Bashaw council declines penalty forgiveness request from Bashaw Motel owners

The motel was destroyed in the 2016 fire; owners owe $46,000 in fire services, taxes and penalties

A request to forgive tax penalties for the Bashaw Motel was declined by council.

The motel owners face $46,000 in fees, which include fire services, past taxes and penalties stemming from the October 2016 Bashaw Motel fire.

The request came Aug. 16 during the regular meeting in the form of a letter from property owner Gurpreet Tiwana, seeking help to waive the penalties.

The breakdown of fees, taxes and penalties is unclear, however, there are two tax rolls for the owners: $43,659 and $2,255.

The fire occurred Oct. 10, 2016 and claimed the life of her husband Barinder Singh Tiwana, 54, and severely injured Mrs. Tiwana and her younger son.

Read: Fatal fire destroys Bashaw Motel

The incident was devastating to the family where Mrs. Tiwana was left handicapped, she said in a letter to council.

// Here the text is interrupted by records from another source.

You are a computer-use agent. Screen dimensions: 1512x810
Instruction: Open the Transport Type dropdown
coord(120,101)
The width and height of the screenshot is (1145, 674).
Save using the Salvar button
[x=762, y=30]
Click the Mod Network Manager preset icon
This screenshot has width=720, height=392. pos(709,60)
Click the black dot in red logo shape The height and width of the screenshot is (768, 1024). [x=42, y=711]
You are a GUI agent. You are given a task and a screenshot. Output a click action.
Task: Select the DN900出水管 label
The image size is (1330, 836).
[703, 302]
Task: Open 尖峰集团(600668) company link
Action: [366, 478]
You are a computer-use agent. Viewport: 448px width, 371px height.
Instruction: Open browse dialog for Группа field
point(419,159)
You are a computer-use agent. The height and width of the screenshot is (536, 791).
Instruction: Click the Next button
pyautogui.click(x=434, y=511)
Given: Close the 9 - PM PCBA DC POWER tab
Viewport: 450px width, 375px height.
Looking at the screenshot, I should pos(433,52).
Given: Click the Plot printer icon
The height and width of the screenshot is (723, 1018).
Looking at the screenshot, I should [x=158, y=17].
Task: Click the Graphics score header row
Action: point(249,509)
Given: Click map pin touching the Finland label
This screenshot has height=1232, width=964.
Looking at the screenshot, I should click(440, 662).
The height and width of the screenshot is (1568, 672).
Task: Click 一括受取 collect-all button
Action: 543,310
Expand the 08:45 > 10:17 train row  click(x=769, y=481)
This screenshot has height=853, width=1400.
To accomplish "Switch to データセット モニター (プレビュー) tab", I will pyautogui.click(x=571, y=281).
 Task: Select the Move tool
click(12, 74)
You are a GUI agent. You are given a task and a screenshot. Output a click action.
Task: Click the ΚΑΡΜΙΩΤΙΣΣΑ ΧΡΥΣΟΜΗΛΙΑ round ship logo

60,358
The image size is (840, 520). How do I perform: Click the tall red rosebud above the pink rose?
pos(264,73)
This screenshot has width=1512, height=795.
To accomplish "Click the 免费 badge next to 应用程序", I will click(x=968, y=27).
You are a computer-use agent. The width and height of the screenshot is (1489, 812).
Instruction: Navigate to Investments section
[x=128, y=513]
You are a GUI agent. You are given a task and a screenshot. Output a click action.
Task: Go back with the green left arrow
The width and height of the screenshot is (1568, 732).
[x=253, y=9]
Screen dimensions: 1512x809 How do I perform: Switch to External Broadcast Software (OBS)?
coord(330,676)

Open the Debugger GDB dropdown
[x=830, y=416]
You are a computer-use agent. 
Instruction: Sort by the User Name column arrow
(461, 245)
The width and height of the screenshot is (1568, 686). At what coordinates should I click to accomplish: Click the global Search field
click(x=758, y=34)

“Me and my younger son were also severely injured and was taken to Edmonton hospital where I was unconscious for several months.”

Coun. Rob MacDonald asked about insurance for the property and CAO Theresa Fuller no information has been disclosed to the town about what was covered by insurance. The demolition and clean up appears to be the only area addressed.

In an interview with Bashaw Star, Mrs. Tiwana said she was in a coma for six months after the fire where she and her son were left badly burned. “My hand is not working,” she explained.

“It was very bad. Everything is lost. Everything is gone.”

Since the fire Mrs. Tiwana now lives alone in Calgary where she receives some help and support from friends and family, but returning to Bashaw is not an option.

While they did have insurance, she says they were not covered for fire and ambulance services. She has made a few payments of several hundred dollars here and there but not anything close to what is owed.

“I don’t have any choice. I don’t have any options,” Mrs. Tiwana explained.

Healing is an ongoing ordeal, she added, stating that doctors tell her she has a few surgeries to go through still.

Mrs. Tiwana did say a friend is working to help her sell the property in the hopes she can pay back what is owed. There has been some interest in buying, she offered.

Council’s decision

The decision to decline the forgiveness request was not an easy one, say councillors.

“It’s a very sad case,” said Mayor Penny Shantz.

Coun. Lynn Schultz suggested that despite the challenges, the bill should be payed. “I know that sounds hard-hearted,” he said.

MacDonald said he’d be willing to look at a portion of the penalty and Shantz suggested maybe a payment schedule would work.

CAO Theresa Fuller said for the latter an offer was made to the town to make a repayment schedule but she said it was for eight years, which Fuller feels is not feasible.

“They still have some time to sell the property,” said Fuller pointing out it could go to tax recovery through an auction next year.